図8及び9は、不定形(非結晶)材料断片の検出によるようである、18°〜35°の2シータの間の広いベースラインの膨らみを記録した。加水分解反応が、出発ゼオライトクリノプチロライト材料を変換して、水溶性加水分解クリノプチロライト断片を産生したことが明らかである。
【0057】
LC−MSデータに基づいて、水溶性加水分解クリノプチロライト断片は、218〜620ダルトンの分子量を有する。出発ゼオライトクリノプチロライト材料の単位格子の分子量は、およそ474g/molであり、個々の単位格子は化学組成が異なり、特に会合する交換カチオンが異なることが注目される。したがって、液体クロマトグラフィによって分離され、続いて質量分析によって特徴付けられた荷電粒子(すなわち水溶性加水分解クリノプチロライト断片)は、0.46〜1.31のクリノプチロライト単位格子を含有するようである。理論によって束縛されることは望ましくないが、水溶性加水分解クリノプチロライト断片には、出発ゼオライトクリノプチロライト由来の単位格子の断片が含まれ、加水分解反応は、ゼオライトクリノプチロライトの反復単位格子構造を多様な不安定な位で寸断するように働き、完全単位格子、不完全単位格子、及び以前隣接した単位格子の残りにカップリングしたままである完全単位格子を含む、クリノプチロライト断片を生じる。
【0058】
水溶性加水分解クリノプチロライト断片に関するXRDパターンは、本技術を用いて生成した特別な加水分解産物を同定するフィンガープリント及び方法を提供可能である。
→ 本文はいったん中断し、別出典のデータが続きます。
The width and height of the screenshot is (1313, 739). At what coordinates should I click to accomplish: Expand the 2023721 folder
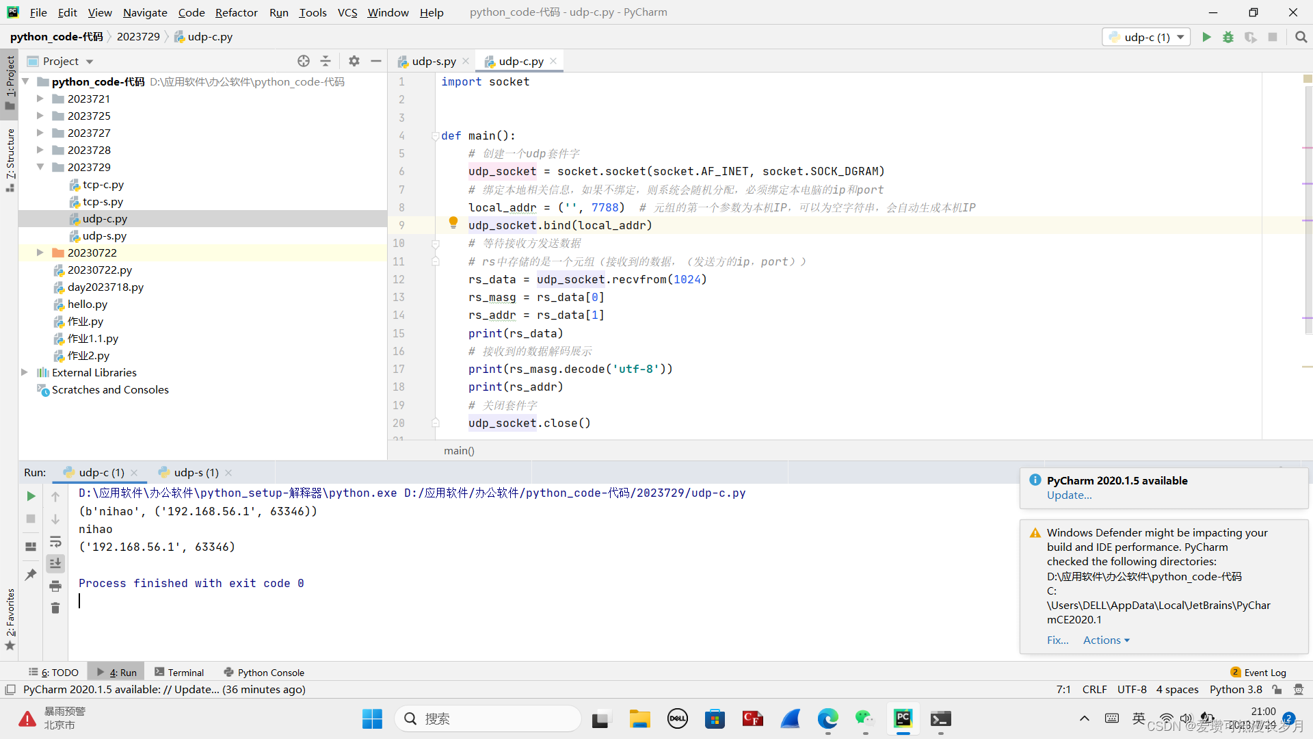click(40, 99)
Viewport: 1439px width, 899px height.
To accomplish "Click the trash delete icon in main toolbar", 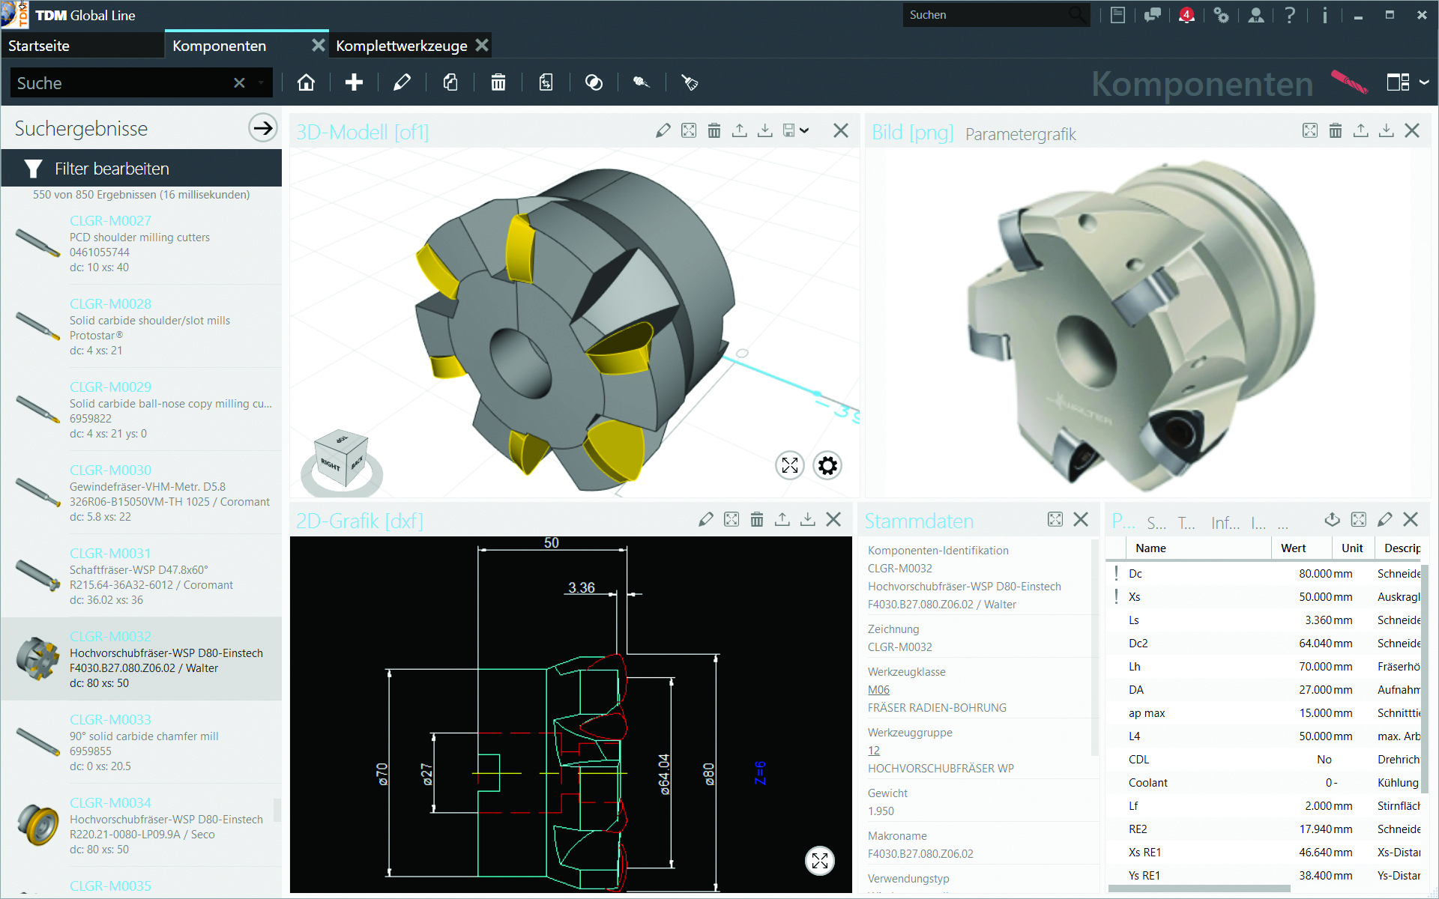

例えば、出発ゼオライトを欠く水溶性加水分解クリノプチロライト断片にユニークなXRDピークは、水溶性加水分解クリノプチロライト断片の定義特性を提供し得る。オングストロームでのこうしたピーク値の例を、11.54、7.61、5.75、3.827、3.303、2.874、及び1.855として、表4に列挙する。したがって、これらのピークのうちの1つ以上を用いて、本明細書記載の加水分解反応によって産生された水溶性加水分解クリノプチロライト断片を定義するかまたは同定し、そして出発ゼオライトクリノプチロライト材料から加水分解クリノプチロライト断片を区別することも可能である。したがって、水溶性加水分解クリノプチロライト断片は、11.5+/−0.1オングストローム、7.6+/−0.1オングストローム、5.8+/−0.1オングストローム、3.8+/−0.1オングストローム、3.3+/−0.1オングストローム、2.9+/−0.1オングストローム、及び1.9+/−0.1オングストロームのX線回折パターン中の1つ以上の特徴的なピークによって区別され得る。
【0059】
あるいはまたはさらに、水溶性加水分解クリノプチロライト断片は、
図6の出発ゼオライト材料に対する、
図7及び8に示す2シータのユニークな値で、粉末X線回折パターン中の1つ以上の特徴的なピークによって区別され得る。例えば、1つ以上のユニークな2シータ値(度)は本技術を用いて生成された特別な加水分解産物を同定するフィンガープリント及び方法を提供可能である。11.54、7.61、5.75、3.827、3.303、2.874、及び1.855と標識されたピークに関するそれぞれの2シータ値は、7.5°、11°、15°、23°、26°、31°、及び49°である。2シータ値にはまた、+/−0.1°の標準偏差または標準誤差を割り当ててもよい。
【0060】
本開示が完全であり、かつ当業者にその範囲を完全に伝達するように、例示的実施形態が提供される。本開示の実施形態の完全な理解を提供するために、特定の構成成分、デバイス、及び方法の例などの多くの具体的な詳細が示される。当業者であれば、具体的な詳細は必ずしも使用する必要はなく、例示的実施形態は多くの異なる形式で具体化可能であり、またこれらがどちらも本開示の範囲を限定するとは解釈されるべきでないことが明らかであろう。いくつかの例示的実施形態において、周知のプロセス、周知のデバイス構造、及び周知の技術については、詳細には記載されていない。実質的に類似の結果を生じる、いくつかの実施形態、材料、組成物、及び方法の同等の変更、修正、及び変形を、本技術の範囲内で行うことができる。